Ist der neue Landesverweser [2] bereits in Vaduz eingetroffen? - auch möchte ich gerne Näheres über ihn erfahren. Da Mali und Lisi ohnedem fleissig correspondiren, könnte ich vielleicht durch diese Quelle Näheres inne werden. Welchen Eindruck macht der Landesverweserwechsel im Volke? Was hofft David davon? Hört man nichts mehr von unserm jungen Fürsten [3]? Wie steht es mit dem umprojektirten Vaduzer Kirchenbau [4]? Geht etwas vorwärts?
So könnte ich Seitenlang fortfahren, wenn nur gleich die Antwort da wäre.
I
m ersten Fasten-Academieconcert habe ich mit vielem Beifall gespielt - ich glaube es schon geschrieben zu haben.
Mit den Jul.

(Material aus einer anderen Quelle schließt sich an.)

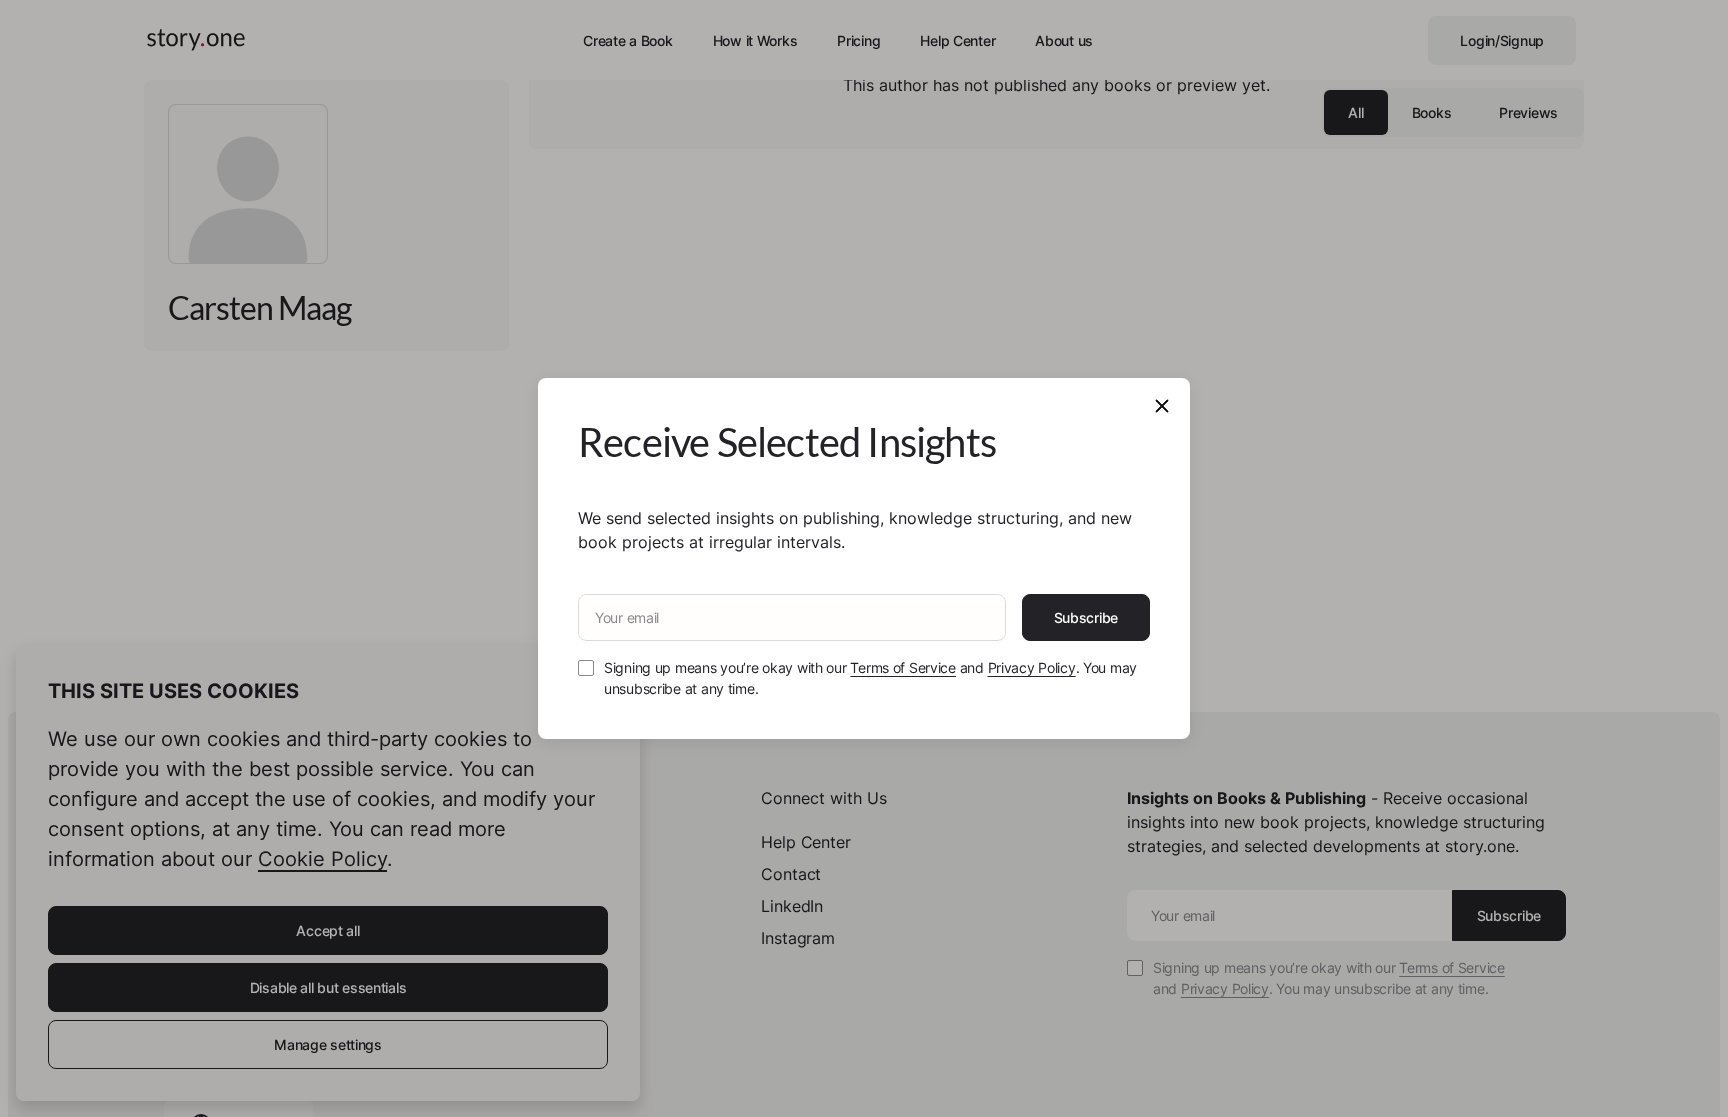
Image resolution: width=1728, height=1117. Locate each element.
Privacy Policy (1032, 667)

Maier'schen kommen wir oft zusammen. - Auch Hrn. Prof. Schafhäutl besuche ich hie und da - er ist immer guten Humors.
Wie geht es Ihnen? Ich nehme an, dass Sie sich immer im besten Wohlsein befinden, da ich nie das Gegentheil hörte. Hoffentlich sehen wir uns diesen Sommer in Vaduz in erwünschter Gesundheit, mit welchem Wunsche ich, Theuerste Eltern! verharre als Ihr dankbarster Sohn

G. J. Rheinberger.

München, 7.4.61.

Die herzlichsten Grüsse an Alle!!!!!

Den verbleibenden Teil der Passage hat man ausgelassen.